Desmoid tumors are benign, but are locally infiltrative and may cause pain and dysfunction. Standard therapies using surgical resection, radiation and systemic chemotherapy suffer from inadequate efficacy and excessive side effects for treatment of a benign disease1. This multicenter study demonstrates that MRgFUS treatment of desmoids is feasible and that this technique may be used to control the growth of symptomatic desmoid tumors of the extremities, with decrease in both total and viable tumor volumes. In our fifteen patients there was a 63% median reduction in perfused volume of the targeted tumors immediately after treatment; this surpassed our target for feasibility, which was at least 50% of tumor ablation. Pain related to the tumors also improved, with a 64% decline in maximum pain scores after tumor ablation. There does not appear to be a cumulative toxicity limit to surrounding normal structures, allowing re-treatment as necessary to ablate residual or recurrent tumor. Treatment with MRgFUS does not appear to accelerate the growth of the tumor, which was a theoretical concern given the possibility that trauma or surgery may lead to tumor progression2. MRgFUS treatment was feasible after surgery or chemoradiation, and was also combined successfully with other treatment modalities, such as chemotherapy and cryoablation, to treat remaining tumor.

CONCLUSION

This series of 15 patients treated at multiple institutions demonstrates that MR-guided focused ultrasound can achieve durable local control of extra-abdominal desmoid tumors. Because it is non-invasive and repeatable, MRgFUS may provide a useful way to treat desmoid tumors while avoiding the morbidities of surgery, radiation and systemic chemotherapy.

Acknowledgements

No acknowledgement found.

References

1. Gronchi A, Colombo C, Le Pechoux C, et al. Sporadic desmoid-type fibromatosis: a stepwise approach to a non-metastasising neoplasm--a position paper from the Italian and the French Sarcoma Group. Ann Oncol. 2014 Feb 24;25(3):578–583.

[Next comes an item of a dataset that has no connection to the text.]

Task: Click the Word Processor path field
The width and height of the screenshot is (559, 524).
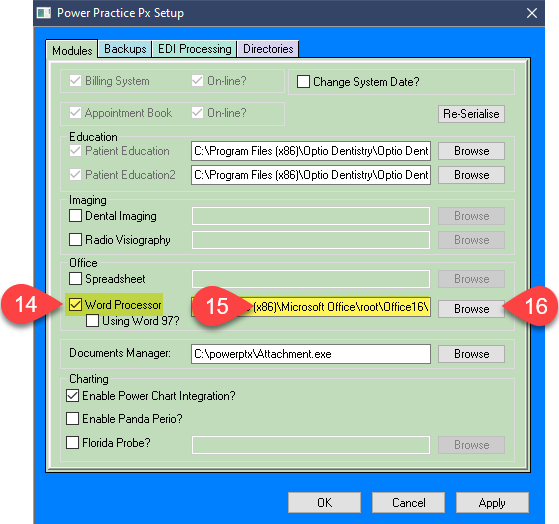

2. Avedian RS, Bitton R, Gold G, Butts Pauly K, Ghanouni P. Is MR-guided High-intensity Focused Ultrasound a Feasible Treatment Modality for Desmoid Tumors? Clin Orthop Relat Res. 2015 Jun 2. Epub ahead of print.

Figures

Figure 1a. Axial post-contrast T1 weighted fat suppressed image obtained prior to treatment shows bulky tumor (white arrow) in a 14 year old with recurrent, painful desmoid tumor in the right buttock, posterior to the hip joint.

Figure 1b. Axial postcontrast T1 weighted fat suppressed image obtained immediately after MRgFUS treatment shows the nonperfused volume of the ablated tumor (white arrow); 74% (73 of 98 mL) of the tumor was ablated. There is an area of non-perfusion in the gluteus maximus muscle (between red arrows) that resulted from near-field heating in the muscle. Periosteal hyperemia from far-field heating is also present in the posterior ischium (yellow arrow).

Figure1c. Axial post-contrast T1 weighted fat suppressed image obtained 1 year after treatment shows recurrent tumor (white arrow) posterior to the ischium. The hypoperfused area in the gluteal muscle is smaller (red asterisk), compatible with healing.

Figure 1d. Axial post-contrast T1 weighted fat suppressed image shows ablation of the recurrent tumor (white arrow).

Figure 1e. Axial post-contrast T1 weighted fat suppressed image obtained 23 months after initial treatment, by which time he had received 4 total treatments to the tumor in his buttock and thigh. No solid enhancing component is evident to indicate residual tumor in the buttock at this time(white arrow). Overall, the enhancing volume has declined from 98 cc to 4 cc (96% decline). The patient’s pain also improved.

Figure 2a: Decline in tumor volumes after ablation. Total tumor volumes are plotted relative to time. The vertical dashed line in each graph indicates the initial treatment, and black arrows indicate subsequent MRgFUS treatments. After MRgFUS treatment, the total tumor volume stabilized or declined; when tumor regrowth was seen, another treatment was performed.

Figure 2b: Decline in tumor volumes after ablation. Viable tumor volumes are plotted relative to time. The vertical dashed line in each graph indicates the initial treatment, and black arrows indicate subsequent MRgFUS treatments. Red curves or data points show the enhancing tumor volume prior to treatment, and the blue lines represent remaining enhancing volume after treatment.